Brexit: shortage of workers is limiting investment, warn manufacturers

manufacturing

The number of manufacturing firms citing a shortage of workers for limiting their investment plans is at its highest for four years, according to a survey by the CBI.

The employers’ body also found that growth in factory orders had slowed in October to its lowest level in nearly 12 months and that optimism about business conditions had fallen for the first time in a year, The Guardian reports.

“We’ve seen a general softening in manufacturing activity over the past three months, with the outlook for investment becoming more subdued,” said Rain Newton-Smith, the CBI’s chief economist.

“To boost investment growth, government should use the budget to provide a fillip for factories through business rate reforms, including exempting new plant and machinery from rates altogether.”

Newton-Smith also called for a change to setting rates based on the consumer price index (CPI) measure of inflation, rather than the retail prices index (RPI), which is typically higher.

Even so, she said, growth in orders and output was above historic norms in the survey of almost 400 UK manufacturers. It showed that firms were working at their closest to full capacity for nearly 20 years.

Concern over skills shortages was at its highest level in four years, the CBI said, and firms were expecting to cut back planned capital expenditure on tangible goods.

The CBI was among the five UK business lobby groups warning the Brexit secretary, David Davis, that time is running out for the government to strike a transition deal before firms start to rein in spending plans as they finalise budgets for 2018.

Its latest quarterly industrial trends survey was published just hours after a survey by the EEF trade body found that manufacturers were reining in investment as uncertainty over Brexit made them more reluctant to spend money on new factories and machinery.
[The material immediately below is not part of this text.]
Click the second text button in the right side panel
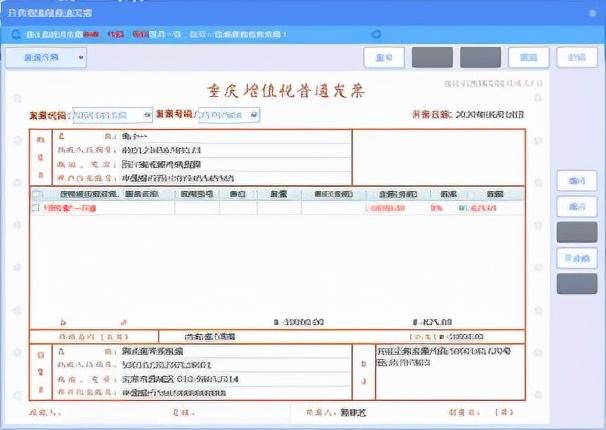Screen dimensions: 606x430 point(576,206)
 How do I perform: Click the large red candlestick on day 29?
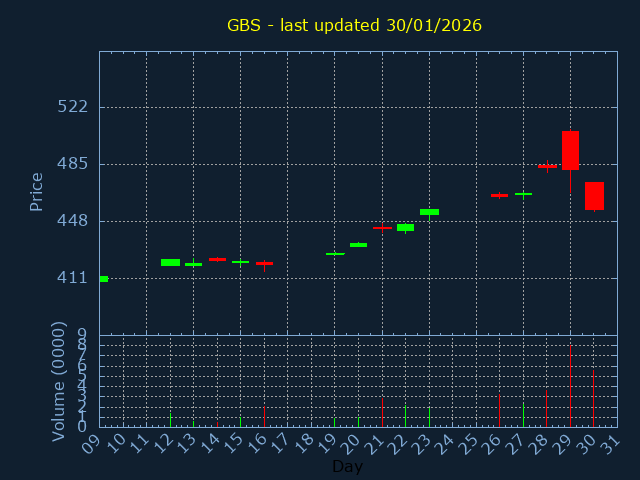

The EEF called on the chancellor, Philip Hammond, to use his budget on 22 November to introduce measures that would encourage business investment, a view echoed by the CBI.

Andrew Wishart, a UK economist at consultancy Capital Economics, said the main factor putting firms off investing was uncertainty over future demand.

“Despite robust demand leading to the proportion of firms working at full capacity increasing to its highest level since 1998, business optimism and investment intentions fell,” said Wishart.

“However, other parts of the survey cast doubt on whether firms needed to increase investment. Only 14 per cent of respondents said that they had less than adequate capacity, with 8 per cent saying plant capacity in particular was the main factor restricting output.”

The Bank of England’s monetary policy committee will decide next month whether to increase interest rates from their historic low of 0.25 per cent. Data due to be published this week is expected to show that UK growth stalled at 0.3 per cent in the third quarter of the year.

The slump in the value of sterling since the vote for Brexit in June 2016 is regarded as helpful for manufacturers reliant on export markets, as the fall in the currency against the euro and the dollar makes it relatively cheaper to sell abroad.